● WHAT YOU NEED TO DO
Print every record word for word.
== Segment start ==
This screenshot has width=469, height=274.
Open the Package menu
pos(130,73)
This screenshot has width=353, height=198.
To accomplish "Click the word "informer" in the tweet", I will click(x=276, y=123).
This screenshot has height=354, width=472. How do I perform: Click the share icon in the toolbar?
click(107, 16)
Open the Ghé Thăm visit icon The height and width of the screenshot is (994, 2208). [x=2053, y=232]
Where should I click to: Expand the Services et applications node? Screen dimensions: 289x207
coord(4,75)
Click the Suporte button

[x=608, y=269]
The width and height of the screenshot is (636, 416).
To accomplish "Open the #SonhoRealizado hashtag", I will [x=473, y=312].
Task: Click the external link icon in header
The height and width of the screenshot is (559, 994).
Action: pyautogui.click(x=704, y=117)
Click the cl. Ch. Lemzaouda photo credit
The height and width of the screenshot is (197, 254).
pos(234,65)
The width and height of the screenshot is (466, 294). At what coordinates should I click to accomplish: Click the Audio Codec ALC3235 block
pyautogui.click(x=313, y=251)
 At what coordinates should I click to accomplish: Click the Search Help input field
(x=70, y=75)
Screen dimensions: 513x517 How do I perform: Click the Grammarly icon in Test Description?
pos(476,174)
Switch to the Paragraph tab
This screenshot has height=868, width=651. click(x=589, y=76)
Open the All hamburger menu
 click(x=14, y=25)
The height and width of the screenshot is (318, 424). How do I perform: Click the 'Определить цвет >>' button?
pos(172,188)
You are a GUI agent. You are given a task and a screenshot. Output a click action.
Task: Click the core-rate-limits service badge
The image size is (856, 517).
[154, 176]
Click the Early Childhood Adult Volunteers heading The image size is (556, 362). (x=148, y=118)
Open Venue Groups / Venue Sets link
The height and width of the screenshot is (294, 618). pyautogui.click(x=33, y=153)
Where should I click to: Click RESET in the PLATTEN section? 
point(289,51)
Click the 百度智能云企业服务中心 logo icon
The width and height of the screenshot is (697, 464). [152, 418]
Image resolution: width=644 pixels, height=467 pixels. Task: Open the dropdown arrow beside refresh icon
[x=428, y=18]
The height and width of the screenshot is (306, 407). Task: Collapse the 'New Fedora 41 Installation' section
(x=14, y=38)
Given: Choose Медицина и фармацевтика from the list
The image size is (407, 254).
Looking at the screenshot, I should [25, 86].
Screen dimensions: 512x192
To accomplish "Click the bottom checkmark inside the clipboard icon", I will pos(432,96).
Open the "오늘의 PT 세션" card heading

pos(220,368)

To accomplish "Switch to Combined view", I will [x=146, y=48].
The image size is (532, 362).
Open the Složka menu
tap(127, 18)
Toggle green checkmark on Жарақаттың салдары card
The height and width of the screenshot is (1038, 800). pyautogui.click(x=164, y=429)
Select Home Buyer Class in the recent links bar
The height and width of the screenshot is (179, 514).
== Segment end ==
● TASK OUTPUT
This screenshot has width=469, height=274.
Open the Package menu
pos(130,73)
This screenshot has width=353, height=198.
To accomplish "Click the word "informer" in the tweet", I will click(x=276, y=123).
This screenshot has height=354, width=472. How do I perform: Click the share icon in the toolbar?
click(107, 16)
Open the Ghé Thăm visit icon The height and width of the screenshot is (994, 2208). [x=2053, y=232]
Where should I click to: Expand the Services et applications node? Screen dimensions: 289x207
coord(4,75)
Click the Suporte button

[x=608, y=269]
The width and height of the screenshot is (636, 416).
To accomplish "Open the #SonhoRealizado hashtag", I will [x=473, y=312].
Task: Click the external link icon in header
The height and width of the screenshot is (559, 994).
Action: pyautogui.click(x=704, y=117)
Click the cl. Ch. Lemzaouda photo credit
The height and width of the screenshot is (197, 254).
pos(234,65)
The width and height of the screenshot is (466, 294). At what coordinates should I click to accomplish: Click the Audio Codec ALC3235 block
pyautogui.click(x=313, y=251)
 At what coordinates should I click to accomplish: Click the Search Help input field
(x=70, y=75)
Screen dimensions: 513x517 How do I perform: Click the Grammarly icon in Test Description?
pos(476,174)
Switch to the Paragraph tab
This screenshot has height=868, width=651. click(x=589, y=76)
Open the All hamburger menu
 click(x=14, y=25)
The height and width of the screenshot is (318, 424). How do I perform: Click the 'Определить цвет >>' button?
pos(172,188)
You are a GUI agent. You are given a task and a screenshot. Output a click action.
Task: Click the core-rate-limits service badge
The image size is (856, 517).
[154, 176]
Click the Early Childhood Adult Volunteers heading The image size is (556, 362). (x=148, y=118)
Open Venue Groups / Venue Sets link
The height and width of the screenshot is (294, 618). pyautogui.click(x=33, y=153)
Where should I click to: Click RESET in the PLATTEN section? 
point(289,51)
Click the 百度智能云企业服务中心 logo icon
The width and height of the screenshot is (697, 464). [152, 418]
Image resolution: width=644 pixels, height=467 pixels. Task: Open the dropdown arrow beside refresh icon
[x=428, y=18]
The height and width of the screenshot is (306, 407). Task: Collapse the 'New Fedora 41 Installation' section
(x=14, y=38)
Given: Choose Медицина и фармацевтика from the list
The image size is (407, 254).
Looking at the screenshot, I should [25, 86].
Screen dimensions: 512x192
To accomplish "Click the bottom checkmark inside the clipboard icon", I will pos(432,96).
Open the "오늘의 PT 세션" card heading

pos(220,368)

To accomplish "Switch to Combined view", I will [x=146, y=48].
The image size is (532, 362).
Open the Složka menu
tap(127, 18)
Toggle green checkmark on Жарақаттың салдары card
The height and width of the screenshot is (1038, 800). pyautogui.click(x=164, y=429)
Select Home Buyer Class in the recent links bar
The height and width of the screenshot is (179, 514).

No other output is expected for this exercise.